Operating system choice impacts the N1’s battery life by a small amount, as ColorOS lasts seven percent longer in Airplane mode and 12 percent longer with Wi-Fi turned on than CyanogenMod.

The N1’s brilliant battery life loses some of its luster when we take performance into consideration, though. While it outlasts the Nexus 5 by four to seven hours, the N1 is also 33 percent slower. Considering the large advantage in battery life, this might not be a bad tradeoff.
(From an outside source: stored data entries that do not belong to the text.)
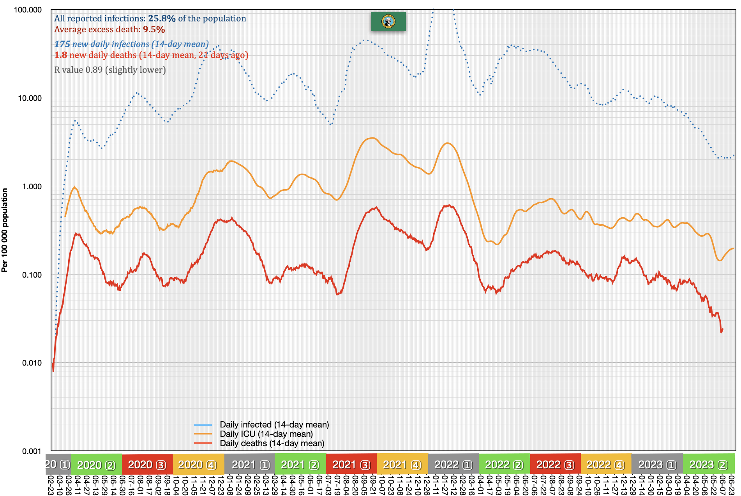Select the red 2020 quarter 3 block
The height and width of the screenshot is (496, 741).
click(x=147, y=465)
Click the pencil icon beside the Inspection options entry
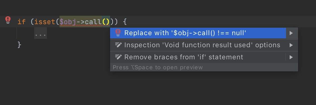This screenshot has height=105, width=316. 118,45
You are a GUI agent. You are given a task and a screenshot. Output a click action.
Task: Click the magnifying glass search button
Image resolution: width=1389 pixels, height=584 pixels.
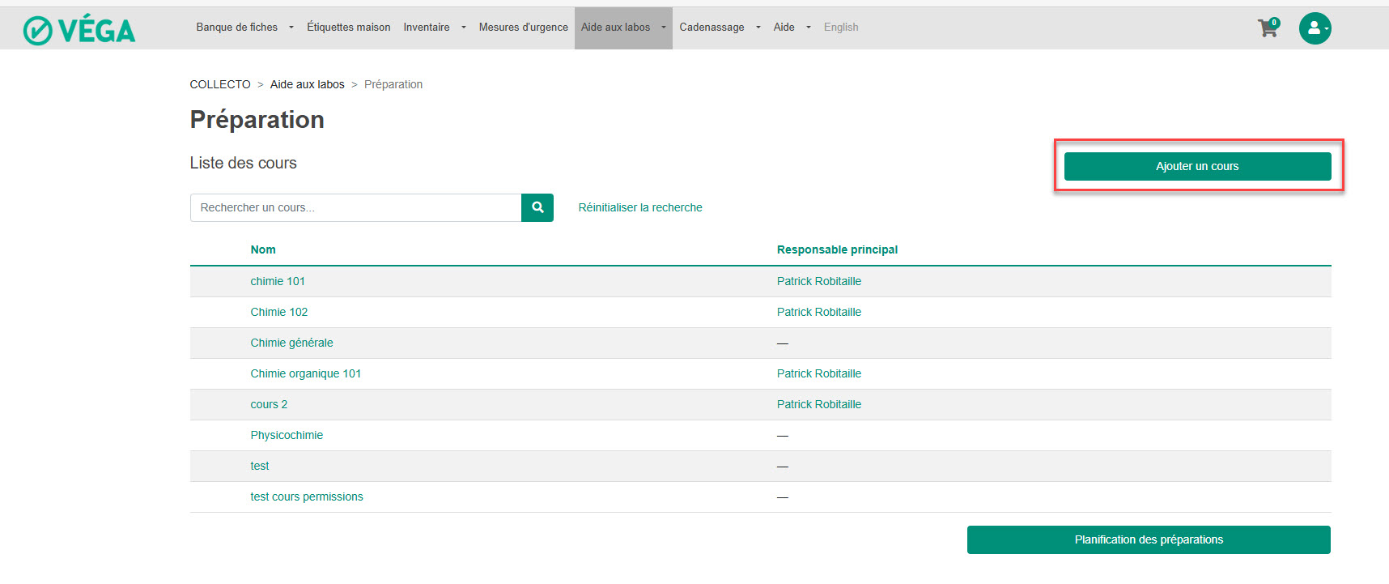point(537,207)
Even though the N1 with ColorOS lasts longer than the alternative OS, CyanogenMod performs 37 percent better. In this light, CyanogenMod appears to be the better choice for performance per watt, since it provides a big speed boost for a 12 percent battery life hit.

GFXBench 3.0

GFXBench 3.0 measures battery life and performance stability by logging frame and battery discharge rate as the T-Rex test loops at least 30 times. The results are given in two scores: estimated battery life in minutes and the number of frames rendered on the slowest test run (to gauge if a device is throttling).

Looking at battery run-time in isolation, the N1 makes a lasting impression. With ColorOS installed, the N1 runs for 4.7 hours. That's nine percent better than the 4.3 hours from CyanogenMod.
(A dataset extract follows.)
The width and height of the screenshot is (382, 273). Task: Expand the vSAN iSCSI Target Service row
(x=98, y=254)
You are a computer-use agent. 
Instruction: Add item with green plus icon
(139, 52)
Once again, taking performance into account affects our perception of the battery life results. The iPhone 5s might only run for 1.9 hours, but it maintains a minimum of 41 frames per second without even a hint of thermal throttling.

If the iPhone 5s is the hare, sprinting towards the finish line, then Oppo's N1 is the tortoise, plodding along at 39 percent of the hare’s pace. However, this tortoise stays in the race nearly 2.5x longer. To gauge who truly wins the race, we need to calculate the “distance” each device travels. In this case, the distance traveled is really the total number of frames rendered and velocity is analogous to frames per second. Thus, the total number of frames rendered is simply FPS times battery life.

The overall winner then is the Note 3 with 312,780 frames rendered before its battery gives out. Behind the Note 3, the finishing order is: iPhone 5s (285,360), Oppo N1 (269,760), Nexus 5 (204,240), Xiaomi Mi3 (159,720), and Meizu MX3 (98,670).

These results illustrate the complexity of battery life discussions. There are numerous variables like battery capacity, screen size/efficiency, CPU speed/efficiency, GPU speed/efficiency, etc. that factor into the equation, making it nearly impossible to guess overall performance by looking at the specs for any single piece of hardware.